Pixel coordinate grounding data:

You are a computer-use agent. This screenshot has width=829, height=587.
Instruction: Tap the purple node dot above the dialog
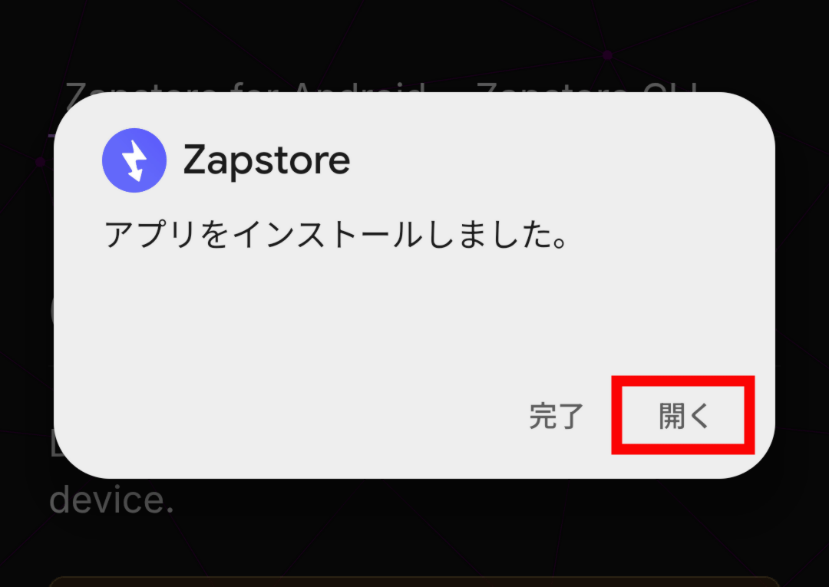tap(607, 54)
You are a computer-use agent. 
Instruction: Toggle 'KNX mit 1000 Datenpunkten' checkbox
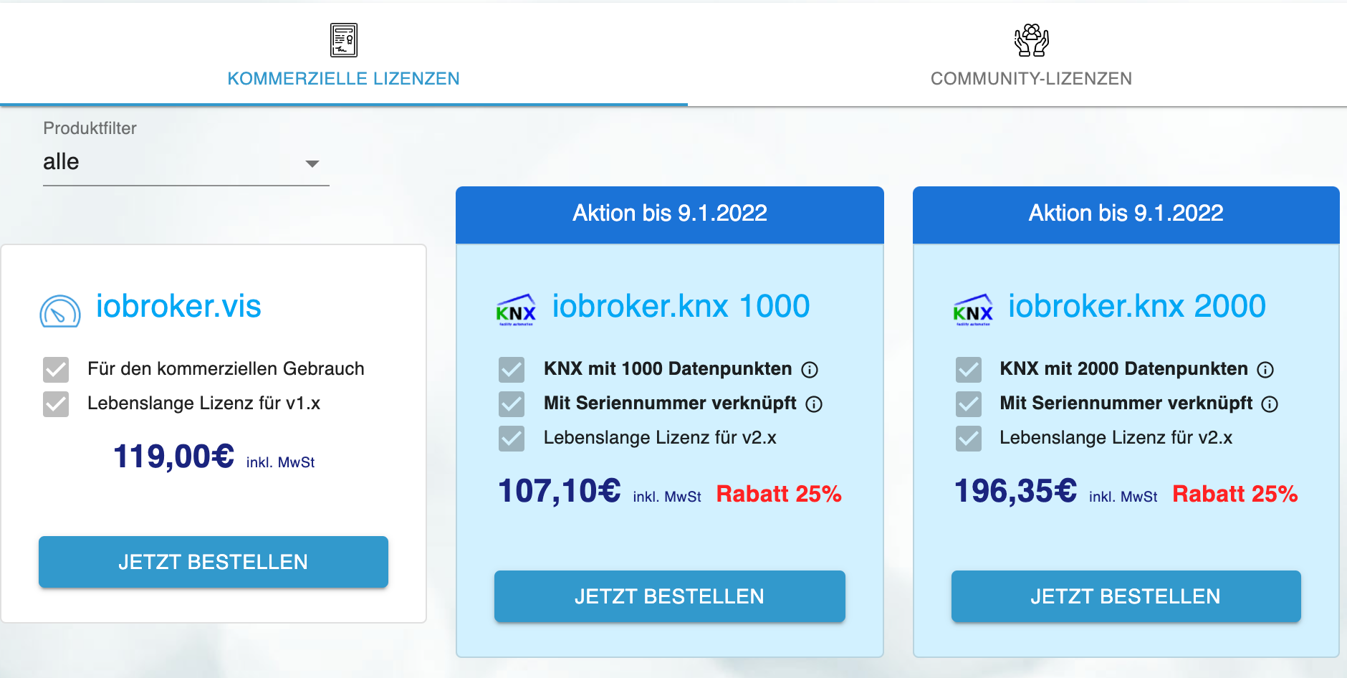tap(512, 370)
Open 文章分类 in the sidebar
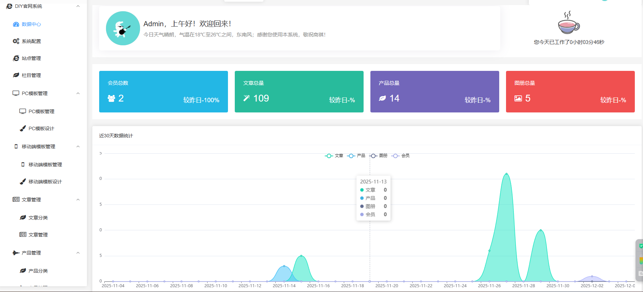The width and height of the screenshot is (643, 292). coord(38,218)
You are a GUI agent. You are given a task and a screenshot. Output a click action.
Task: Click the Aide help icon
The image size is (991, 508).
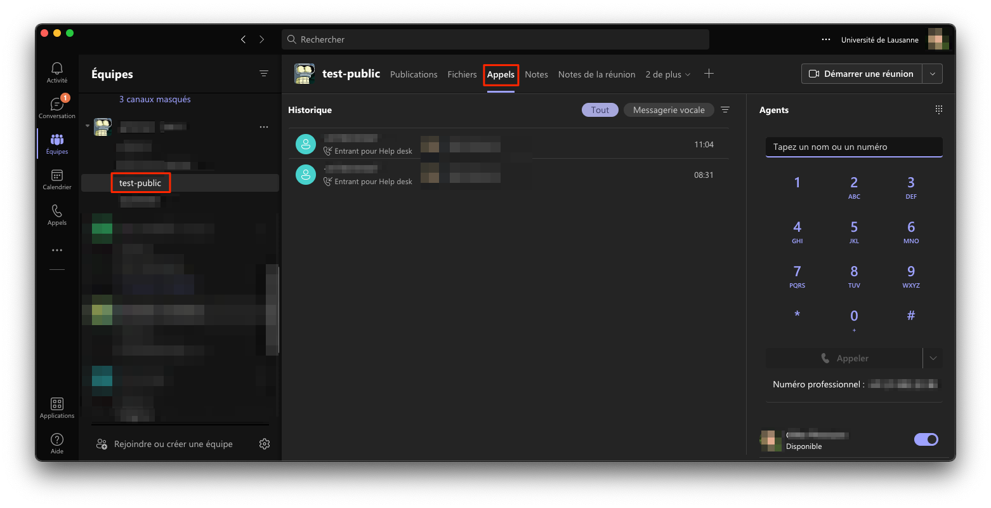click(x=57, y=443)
--
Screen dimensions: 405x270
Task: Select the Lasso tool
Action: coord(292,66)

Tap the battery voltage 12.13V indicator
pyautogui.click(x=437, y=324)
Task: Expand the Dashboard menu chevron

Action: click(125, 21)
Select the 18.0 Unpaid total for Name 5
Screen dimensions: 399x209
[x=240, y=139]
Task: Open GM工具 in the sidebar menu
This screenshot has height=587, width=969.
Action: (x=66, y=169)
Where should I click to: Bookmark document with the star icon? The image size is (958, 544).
* * *
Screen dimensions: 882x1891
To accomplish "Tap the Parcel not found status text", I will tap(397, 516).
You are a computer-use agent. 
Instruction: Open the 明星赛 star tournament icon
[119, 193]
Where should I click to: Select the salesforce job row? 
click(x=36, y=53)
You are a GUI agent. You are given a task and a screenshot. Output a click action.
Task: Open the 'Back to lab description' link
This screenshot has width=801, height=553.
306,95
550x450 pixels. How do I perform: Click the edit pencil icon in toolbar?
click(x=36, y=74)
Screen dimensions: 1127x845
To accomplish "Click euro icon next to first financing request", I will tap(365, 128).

- _TASK DESCRIPTION_:
Please copy every line of the records above in which "will" appears.

- _SOLUTION FOR THIS PROBLEM_:
To accomplish "Tap the Parcel not found status text", I will tap(397, 516).
To accomplish "Click euro icon next to first financing request", I will tap(365, 128).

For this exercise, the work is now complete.